5. Find dy/dt when x = 24 feet:
Again, using the same process, we can find y when x = 24 and calculate dy/dt.
Now let's move on to the next question:
6. Find the rate at which the area of the triangle is changing when the base of the ladder is 7 feet from the wall:
The area of the triangle is given by A = (1/2) * x * y.
To find the rate at which the area is changing, we need to differentiate A with respect to time (t) and solve for dA/dt.
dA/dt = (1/2) * (x * dy/dt + y * dx/dt)
Given the values of x = 7, y = 24, dx/dt = 2, and dy/dt = -7/12 (from previous calculations), we can substitute them into the equation to find dA/dt.

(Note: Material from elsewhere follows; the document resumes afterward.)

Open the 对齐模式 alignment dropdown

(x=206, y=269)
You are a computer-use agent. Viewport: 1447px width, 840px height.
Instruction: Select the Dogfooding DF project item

Finally, let's move on to the last question:
7. Find the rate at which the angle between the ladder and the wall of the house is changing when the base of the ladder is 7 feet from the wall:
To find the rate at which the angle is changing, we need to differentiate the equation x^2 + y^2 = 25^2 with respect to time (t) and solve for dt/dθ (the rate of change of t with respect to θ).
2x(dx/dt) + 2y(dy/dt) = 0
2x(dx/dt) = -2y(dy/dt)
(dx/dt) = -y(dy/dt)/x
Again, substitute the values of y = 24, dy/dt = -7/12, and x = 7 into the equation to find dx/dt. Additionally, note that dx/dt is equal to -dy/dt.
I hope this helps you solve the problem step-by-step!